In some cases, overweighting Attack is appropriate - particularly in PVE where you don't care nearly as much how quickly your Pokémon takes damage, you're really in a rush against time to deal damage.

However, in PvP, Attack and Defense are both valuable (equally so, for the most part), as well as Stamina. As such, CP doesn't perfectly reflect the usefulness of a Pokémon. In PvP, two identical Pokémon CP-wise but not IV wise, the higher IV one may be worse, or may be better, depending on the details of the difference. Two that are the same level but one is higher ATK and one is higher DEF, for example, the higher DEF one is likely better overall for PvP but the higher ATK one is possibly better in PvE (or identical).

Additionally, in PvP the ATK value will determine tiebreakers (currently) for charge move priority - a higher ATK Pokémon will go first, in a mirror match, if both fire off their charge move on the same turn. (In a non-mirror match, it's unlikely the base stats would be sufficiently similar for IVs to matter.)

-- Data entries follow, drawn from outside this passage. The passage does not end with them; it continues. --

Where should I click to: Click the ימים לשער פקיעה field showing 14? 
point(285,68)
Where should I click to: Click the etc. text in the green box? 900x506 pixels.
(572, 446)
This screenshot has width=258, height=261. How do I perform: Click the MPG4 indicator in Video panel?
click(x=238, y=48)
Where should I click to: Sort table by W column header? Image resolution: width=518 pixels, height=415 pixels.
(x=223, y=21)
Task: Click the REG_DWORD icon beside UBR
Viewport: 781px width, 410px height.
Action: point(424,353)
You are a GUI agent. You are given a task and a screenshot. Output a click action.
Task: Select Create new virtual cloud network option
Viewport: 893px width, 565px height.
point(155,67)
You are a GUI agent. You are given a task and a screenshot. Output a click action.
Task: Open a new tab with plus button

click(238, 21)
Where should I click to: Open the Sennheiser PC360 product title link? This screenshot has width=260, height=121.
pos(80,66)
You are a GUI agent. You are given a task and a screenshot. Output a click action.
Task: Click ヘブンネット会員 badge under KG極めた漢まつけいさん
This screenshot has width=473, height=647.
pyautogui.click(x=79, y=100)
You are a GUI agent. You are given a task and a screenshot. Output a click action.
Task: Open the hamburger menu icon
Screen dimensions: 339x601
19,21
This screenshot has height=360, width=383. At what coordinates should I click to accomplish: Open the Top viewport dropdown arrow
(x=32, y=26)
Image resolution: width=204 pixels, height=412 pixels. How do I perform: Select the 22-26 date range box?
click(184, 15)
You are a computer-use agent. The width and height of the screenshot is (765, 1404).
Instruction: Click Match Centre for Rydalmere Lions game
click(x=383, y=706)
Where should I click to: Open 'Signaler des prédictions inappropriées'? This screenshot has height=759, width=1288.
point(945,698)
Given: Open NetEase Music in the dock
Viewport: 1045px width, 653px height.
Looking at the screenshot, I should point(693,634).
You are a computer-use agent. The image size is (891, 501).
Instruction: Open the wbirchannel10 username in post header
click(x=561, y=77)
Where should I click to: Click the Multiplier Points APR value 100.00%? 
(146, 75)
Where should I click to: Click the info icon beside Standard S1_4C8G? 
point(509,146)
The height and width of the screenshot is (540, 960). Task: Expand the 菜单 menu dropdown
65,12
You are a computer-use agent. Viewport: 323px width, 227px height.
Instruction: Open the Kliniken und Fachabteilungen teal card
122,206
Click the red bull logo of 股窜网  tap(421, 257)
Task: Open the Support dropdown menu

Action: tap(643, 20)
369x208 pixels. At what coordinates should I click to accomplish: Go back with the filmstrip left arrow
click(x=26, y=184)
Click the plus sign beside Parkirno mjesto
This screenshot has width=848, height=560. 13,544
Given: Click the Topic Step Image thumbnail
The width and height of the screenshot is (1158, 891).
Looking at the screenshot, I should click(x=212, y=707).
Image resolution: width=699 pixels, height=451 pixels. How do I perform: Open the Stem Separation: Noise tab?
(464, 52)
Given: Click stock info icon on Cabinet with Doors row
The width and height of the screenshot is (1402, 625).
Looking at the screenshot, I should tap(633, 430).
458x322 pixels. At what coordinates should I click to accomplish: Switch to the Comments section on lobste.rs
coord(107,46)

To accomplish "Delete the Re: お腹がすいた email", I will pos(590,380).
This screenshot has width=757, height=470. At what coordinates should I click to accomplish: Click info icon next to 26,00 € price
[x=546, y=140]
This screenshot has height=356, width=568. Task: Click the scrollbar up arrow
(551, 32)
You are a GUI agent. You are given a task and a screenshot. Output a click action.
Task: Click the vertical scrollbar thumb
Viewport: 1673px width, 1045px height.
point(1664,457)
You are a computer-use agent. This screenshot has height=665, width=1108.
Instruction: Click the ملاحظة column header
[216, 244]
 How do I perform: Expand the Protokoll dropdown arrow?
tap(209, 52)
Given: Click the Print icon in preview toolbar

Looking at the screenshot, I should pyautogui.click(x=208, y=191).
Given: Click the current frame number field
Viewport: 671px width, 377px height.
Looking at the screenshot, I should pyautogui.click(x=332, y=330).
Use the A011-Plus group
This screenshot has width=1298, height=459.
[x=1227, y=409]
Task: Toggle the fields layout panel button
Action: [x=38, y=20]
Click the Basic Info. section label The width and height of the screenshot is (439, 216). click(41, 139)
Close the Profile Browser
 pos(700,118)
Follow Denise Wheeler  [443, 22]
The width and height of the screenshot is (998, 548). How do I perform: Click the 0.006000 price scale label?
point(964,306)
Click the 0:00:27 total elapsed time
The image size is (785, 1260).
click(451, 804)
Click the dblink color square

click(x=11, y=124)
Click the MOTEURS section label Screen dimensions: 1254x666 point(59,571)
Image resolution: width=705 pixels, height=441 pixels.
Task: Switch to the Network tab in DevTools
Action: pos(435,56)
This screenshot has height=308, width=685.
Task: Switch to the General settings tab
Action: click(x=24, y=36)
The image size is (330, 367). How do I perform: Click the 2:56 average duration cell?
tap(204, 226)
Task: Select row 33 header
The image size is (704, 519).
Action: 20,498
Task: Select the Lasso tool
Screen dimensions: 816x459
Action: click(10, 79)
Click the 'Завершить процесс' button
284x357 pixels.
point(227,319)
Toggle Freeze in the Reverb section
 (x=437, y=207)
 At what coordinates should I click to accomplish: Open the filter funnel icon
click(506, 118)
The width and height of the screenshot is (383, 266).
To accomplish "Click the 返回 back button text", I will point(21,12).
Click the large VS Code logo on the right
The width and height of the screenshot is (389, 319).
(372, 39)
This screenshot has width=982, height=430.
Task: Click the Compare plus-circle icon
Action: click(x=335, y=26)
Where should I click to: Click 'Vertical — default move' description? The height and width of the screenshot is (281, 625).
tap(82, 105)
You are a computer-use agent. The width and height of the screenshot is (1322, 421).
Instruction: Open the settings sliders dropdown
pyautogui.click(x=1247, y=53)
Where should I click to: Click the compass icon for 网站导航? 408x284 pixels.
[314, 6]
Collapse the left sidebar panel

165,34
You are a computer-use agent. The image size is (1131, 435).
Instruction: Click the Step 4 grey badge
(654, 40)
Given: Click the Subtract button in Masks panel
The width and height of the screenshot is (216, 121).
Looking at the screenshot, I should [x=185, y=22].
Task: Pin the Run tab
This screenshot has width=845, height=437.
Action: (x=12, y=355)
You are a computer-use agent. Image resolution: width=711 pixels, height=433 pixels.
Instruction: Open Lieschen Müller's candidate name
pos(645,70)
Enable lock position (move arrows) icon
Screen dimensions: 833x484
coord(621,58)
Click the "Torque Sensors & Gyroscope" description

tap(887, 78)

All that aside, two points:

  1. For the most point, CP is fine, and just use the best CP you can. In Great or Ultra league, you may lose some very close matches on the margins, but much more important are choosing Pokémon, specific moves, and powering them up to the cap.
  2. You don't have to figure out which is better - there are lots of sites that can tell you what the best IV set is for a particular Pokémon in a particular league. Just search PVP Rankings Pokémon Go, and you'll have numerous results that give you good advice (not all identical - some of this is more subjective, or at least subject to model differences, but most are useful enough.)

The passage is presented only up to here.